The Government has announced its intention to scrap the current Consumer Credit Act, replacing it with new rules overseen by the Financial Conduct Authority (FCA).
This move, which will see the protective Section 75 disappear, follows the publication of the results from a recent Treasury consultation.
Section 75, a key part of the Consumer Credit Act, has offered a lifeline to millions of consumers. The regulation ensures credit card companies are jointly liable with retailers if goods or services are not delivered, thereby enabling customers to seek refunds from their card provider.
Sarah Coles, head of personal finance at Hargreaves Lansdown, reflected on the significance of the planned changes. “Section 75 has pulled [people] out of a dark hole,” she said. “So, the fact the government is planning to axe the Act is bound to be unsettling.”
The Treasury is currently contemplating the shape of Section 75’s replacement, with detailed proposals and another consultation expected next year. Respondents to the recent consultation showed strong support for maintaining a provision akin to Section 75, albeit with some modifications.

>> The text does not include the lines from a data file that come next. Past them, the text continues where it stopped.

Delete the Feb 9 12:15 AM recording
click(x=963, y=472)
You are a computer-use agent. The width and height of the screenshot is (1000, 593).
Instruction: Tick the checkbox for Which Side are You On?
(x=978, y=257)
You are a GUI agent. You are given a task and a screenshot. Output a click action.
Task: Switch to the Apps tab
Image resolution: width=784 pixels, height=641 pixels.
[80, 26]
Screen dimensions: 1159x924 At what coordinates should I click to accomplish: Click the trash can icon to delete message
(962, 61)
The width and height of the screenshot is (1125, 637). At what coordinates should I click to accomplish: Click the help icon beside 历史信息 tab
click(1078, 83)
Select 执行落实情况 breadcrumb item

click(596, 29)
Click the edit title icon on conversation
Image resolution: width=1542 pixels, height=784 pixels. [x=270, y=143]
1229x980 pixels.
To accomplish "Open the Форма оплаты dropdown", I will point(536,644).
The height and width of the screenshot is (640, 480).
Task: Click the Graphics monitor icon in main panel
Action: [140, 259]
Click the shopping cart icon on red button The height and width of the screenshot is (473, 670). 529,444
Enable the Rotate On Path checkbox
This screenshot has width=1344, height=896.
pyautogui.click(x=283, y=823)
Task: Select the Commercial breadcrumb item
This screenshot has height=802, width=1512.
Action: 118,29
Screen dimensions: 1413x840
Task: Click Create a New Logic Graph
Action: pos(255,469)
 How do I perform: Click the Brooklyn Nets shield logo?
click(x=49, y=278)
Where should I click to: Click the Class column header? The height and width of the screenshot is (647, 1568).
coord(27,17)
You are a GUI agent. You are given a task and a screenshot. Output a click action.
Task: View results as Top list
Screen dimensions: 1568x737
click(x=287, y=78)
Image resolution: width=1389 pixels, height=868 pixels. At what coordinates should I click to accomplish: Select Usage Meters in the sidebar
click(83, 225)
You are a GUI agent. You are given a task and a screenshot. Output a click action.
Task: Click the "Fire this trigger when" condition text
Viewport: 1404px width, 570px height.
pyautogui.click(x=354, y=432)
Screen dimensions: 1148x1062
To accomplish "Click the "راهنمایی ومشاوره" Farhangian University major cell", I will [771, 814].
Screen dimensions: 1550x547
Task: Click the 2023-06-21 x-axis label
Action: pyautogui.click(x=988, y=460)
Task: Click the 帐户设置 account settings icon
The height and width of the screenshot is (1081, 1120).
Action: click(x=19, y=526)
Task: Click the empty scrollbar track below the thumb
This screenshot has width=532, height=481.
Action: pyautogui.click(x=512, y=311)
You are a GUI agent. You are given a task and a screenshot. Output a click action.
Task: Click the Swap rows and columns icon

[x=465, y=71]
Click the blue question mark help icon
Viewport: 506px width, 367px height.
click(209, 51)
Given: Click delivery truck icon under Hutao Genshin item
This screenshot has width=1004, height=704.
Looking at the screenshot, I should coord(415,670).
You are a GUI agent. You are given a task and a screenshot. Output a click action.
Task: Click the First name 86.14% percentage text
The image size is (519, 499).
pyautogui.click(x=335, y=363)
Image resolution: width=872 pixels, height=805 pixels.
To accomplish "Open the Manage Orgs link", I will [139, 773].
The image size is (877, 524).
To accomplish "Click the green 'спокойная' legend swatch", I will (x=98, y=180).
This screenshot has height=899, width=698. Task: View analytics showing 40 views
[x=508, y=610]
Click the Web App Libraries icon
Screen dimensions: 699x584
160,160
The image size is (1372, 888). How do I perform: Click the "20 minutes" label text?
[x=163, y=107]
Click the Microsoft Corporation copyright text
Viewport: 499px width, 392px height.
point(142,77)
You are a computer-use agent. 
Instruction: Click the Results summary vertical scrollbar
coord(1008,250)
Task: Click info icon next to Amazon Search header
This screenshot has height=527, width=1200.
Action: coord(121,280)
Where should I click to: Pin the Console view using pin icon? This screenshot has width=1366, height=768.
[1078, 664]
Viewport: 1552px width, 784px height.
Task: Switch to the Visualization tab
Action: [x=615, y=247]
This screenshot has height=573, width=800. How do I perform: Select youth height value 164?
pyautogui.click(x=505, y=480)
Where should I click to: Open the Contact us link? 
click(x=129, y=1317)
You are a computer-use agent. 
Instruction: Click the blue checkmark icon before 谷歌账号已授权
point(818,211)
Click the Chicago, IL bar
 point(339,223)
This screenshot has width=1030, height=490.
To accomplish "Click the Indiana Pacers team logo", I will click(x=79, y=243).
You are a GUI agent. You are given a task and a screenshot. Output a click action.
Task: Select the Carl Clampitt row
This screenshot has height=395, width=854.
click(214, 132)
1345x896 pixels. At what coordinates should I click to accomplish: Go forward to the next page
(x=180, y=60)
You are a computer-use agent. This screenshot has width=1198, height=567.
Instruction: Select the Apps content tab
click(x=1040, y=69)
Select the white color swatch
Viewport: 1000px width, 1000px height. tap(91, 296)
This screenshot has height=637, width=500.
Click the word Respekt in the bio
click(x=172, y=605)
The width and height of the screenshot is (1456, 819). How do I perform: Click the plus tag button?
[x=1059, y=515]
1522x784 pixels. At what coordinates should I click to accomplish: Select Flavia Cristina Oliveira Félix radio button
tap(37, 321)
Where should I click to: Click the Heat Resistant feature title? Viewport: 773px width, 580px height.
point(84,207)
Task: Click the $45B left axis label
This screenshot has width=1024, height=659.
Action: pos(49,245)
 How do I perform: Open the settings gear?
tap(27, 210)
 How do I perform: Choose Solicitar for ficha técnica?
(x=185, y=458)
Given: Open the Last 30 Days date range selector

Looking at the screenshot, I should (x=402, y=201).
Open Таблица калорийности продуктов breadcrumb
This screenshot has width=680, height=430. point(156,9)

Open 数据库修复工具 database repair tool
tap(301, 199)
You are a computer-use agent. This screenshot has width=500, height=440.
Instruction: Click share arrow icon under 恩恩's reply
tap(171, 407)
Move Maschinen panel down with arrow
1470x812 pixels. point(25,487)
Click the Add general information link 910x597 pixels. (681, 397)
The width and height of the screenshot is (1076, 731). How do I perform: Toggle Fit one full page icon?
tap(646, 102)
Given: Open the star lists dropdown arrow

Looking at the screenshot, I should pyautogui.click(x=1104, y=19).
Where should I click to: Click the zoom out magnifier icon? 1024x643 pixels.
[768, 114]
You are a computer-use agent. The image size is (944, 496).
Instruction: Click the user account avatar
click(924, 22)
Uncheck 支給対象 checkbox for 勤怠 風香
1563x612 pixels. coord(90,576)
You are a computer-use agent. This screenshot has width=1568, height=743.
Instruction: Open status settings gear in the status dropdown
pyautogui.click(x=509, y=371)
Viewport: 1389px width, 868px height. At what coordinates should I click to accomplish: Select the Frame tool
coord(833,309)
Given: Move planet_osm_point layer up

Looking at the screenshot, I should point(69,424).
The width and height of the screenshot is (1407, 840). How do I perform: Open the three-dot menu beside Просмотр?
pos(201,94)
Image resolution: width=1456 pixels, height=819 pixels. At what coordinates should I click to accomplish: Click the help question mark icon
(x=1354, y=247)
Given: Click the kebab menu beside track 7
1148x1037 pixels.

One suggested change was to improve clarity on transactions involving an intermediary, such as online marketplaces, rather than direct credit card and seller interactions. Another debated point was the extent of a credit card company’s liability. Under the current rules, if a consumer pays a deposit with a credit card, the card company may be responsible for the entire cost of the service or item.
There were also discussions around whether the new rules should cover consequential losses, such as additional expenses incurred as a result of a cancelled event. Moreover, the requirement to pursue the vendor before making a claim from the credit card company was another aspect proposed for reconsideration.
Another topic raised in the consultation was the treatment of consumer hire purchases, now a prevalent financing option in the car buying industry and among vulnerable individuals purchasing essential items. There were mixed opinions on whether these borrowers should receive the same protection as others.
The consultation also highlighted an opportunity to better support vulnerable people through the new regulations. These could involve more straightforward numerical representations, less jargon, and sensitive handling of default notices to help those facing mental health struggles.
Coles said: “More flexibility in the language and content could allow lenders to be more sensitive to people’s needs.”